In the 16th century, a French diplomat, Blaise Vizhener, based on the concept of a multi-alphanumeric cipher, Alberti created a cipher, which was called the Vigenere cipher. It works exactly like Caesar's system, except that the key changes during the encryption process. The Vigenere cipher uses a lattice of letters that defines the substitution method. It is called the Vigenere square or Vigenere table. The grid consists of 26 alphabet lines offset by one character relative to each other.



The method of changing one key to another follows a simple pattern. A special secret word is selected as the encryption key. Each character in the source text is replaced using a table. To determine which letter needs to replace the first character, we combine the first character of the source text (along one axis) with the first symbol of the secret word (along the other axis). The method is repeated for the second and each subsequent letters, the secret word is used repeatedly until the characters in the source text run out.
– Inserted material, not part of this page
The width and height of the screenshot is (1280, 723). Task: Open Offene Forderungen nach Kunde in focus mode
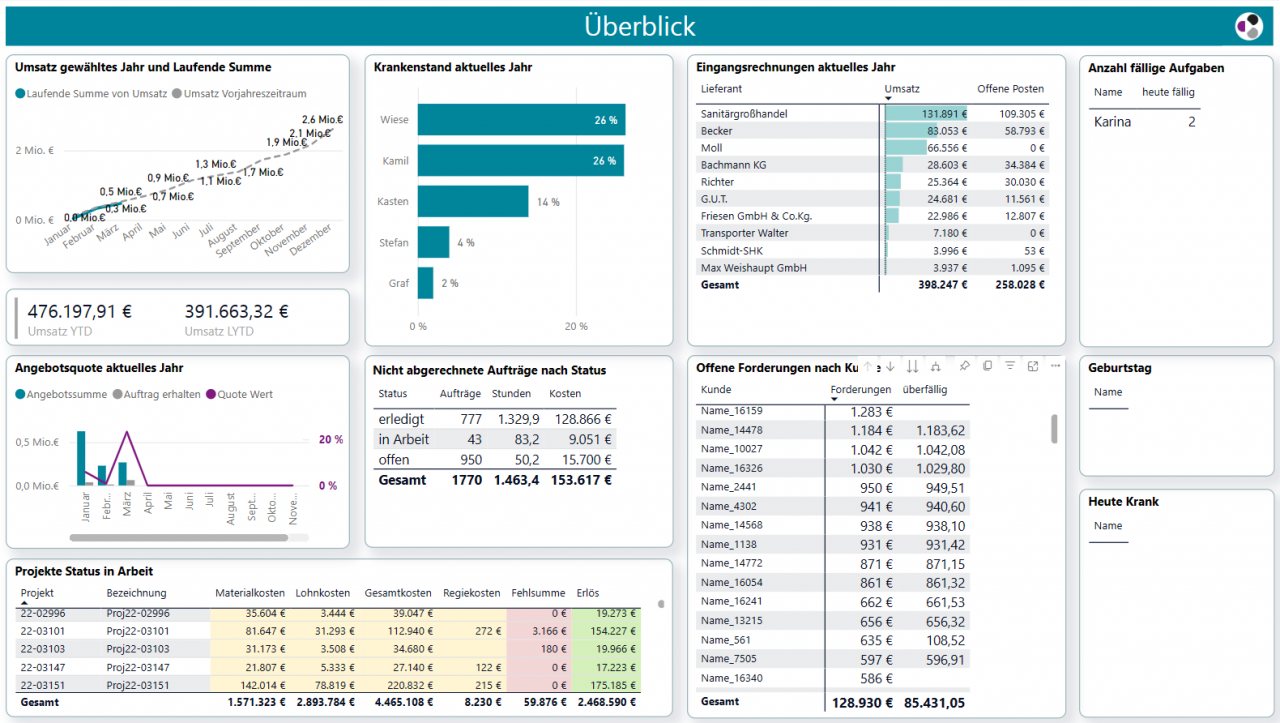(1033, 367)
Suppose you need to encrypt this phrase:

ATTACKATDAWN («  ») 

The sender of the message selects the secret word and repeats it until the end of the source text. For example, LEMON.

 LEMONLEMONLE 

To encrypt the first character, you need to align row A with column L (the result is L), to encrypt the second symbol — string T with column E (result is X) and so on. Here is the result:

  :   ATTACKATDAWN  :   LEMONLEMONLE :       LXFOPVEFRNHR 

Decryption is performed in the same way: the letter in the text of the message (diagonal lines of the table) is combined with the letter of the secret word in the columns or rows of the table.

Jefferson Disc Encryption


At the end of the 18th century, Thomas Jefferson came up with an encryption system that is very similar to the Vigenère code, but with better protection. His encoder consisted of 26 discs with letters of the alphabet randomly placed on each. The discs were numbered and mounted on the cylinder in a specific order. The key is the order of the disks on the axis.


Jefferson Disc Encryption

To encrypt a message, you need to make the source text in one of the rows of the cylinder. Encrypted text will be any other string. The recipient of the message should arrange the disks in the correct order, and then make a string of cipher text on the cylinder. Then a quick visual inspection of the cylinder will immediately reveal the text of the original message. Almost zero probability that in the rows of the cylinder there will be two messages that are not without meaning.

Like Alberti, Jefferson never used his encryption system. At the beginning of the 20th century, the American army cipher machines invented the Jefferson cylinder anew, without knowing anything about this invention. Jefferson was ahead of his time by more than a hundred years. The US Army used such an encryption system from 1923 to 1942.